Exercise
Can you rewrite the rows starting at the line that contains "Click the jaredgrey username link" and ending at the line that contains "click(x=198, y=145)", swapping "username" for "account name" and changing nothing else? Leave the pictures out of your answer.

Data listing

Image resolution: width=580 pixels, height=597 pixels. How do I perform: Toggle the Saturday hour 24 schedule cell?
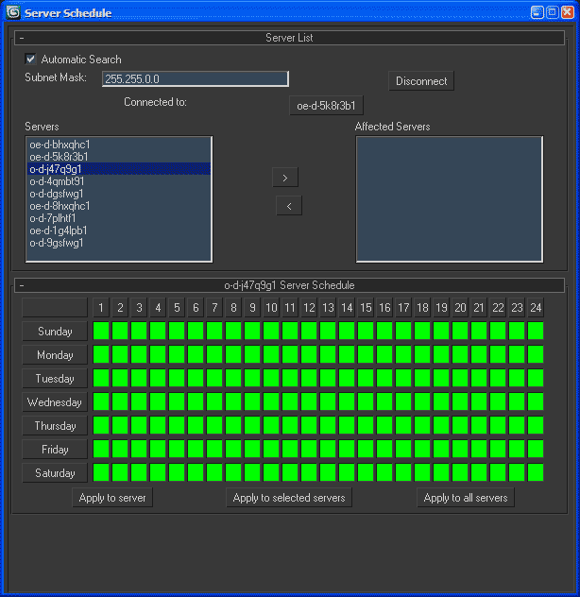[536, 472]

==

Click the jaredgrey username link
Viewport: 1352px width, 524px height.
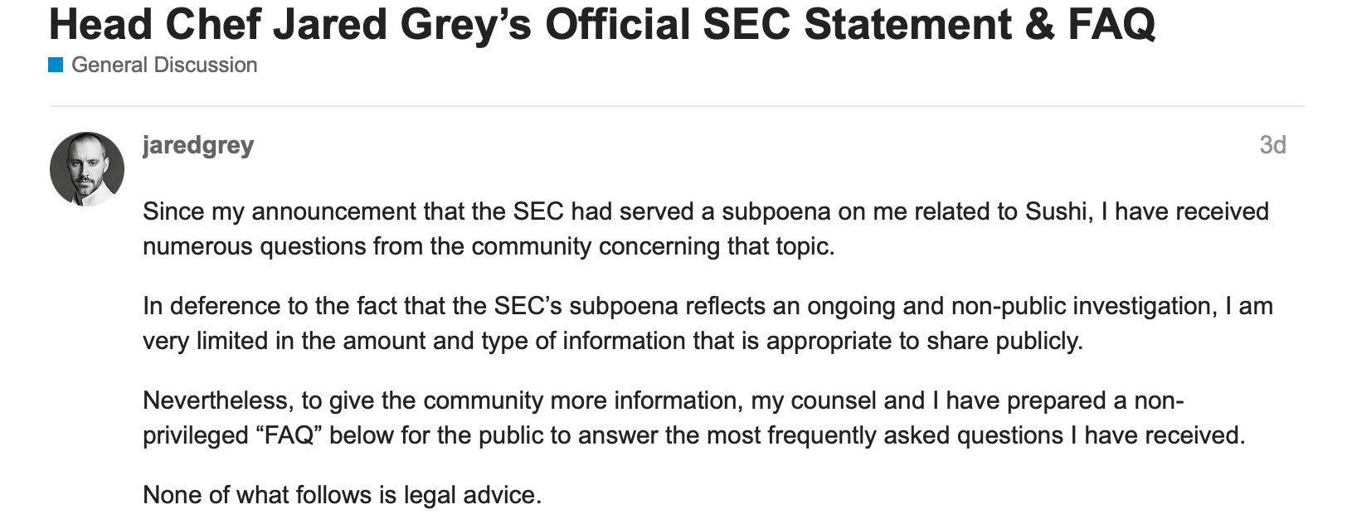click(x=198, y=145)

...

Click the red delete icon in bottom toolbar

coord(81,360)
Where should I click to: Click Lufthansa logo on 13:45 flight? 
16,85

Exercise solution
Click the jaredgrey account name link
Viewport: 1352px width, 524px height.
click(x=198, y=145)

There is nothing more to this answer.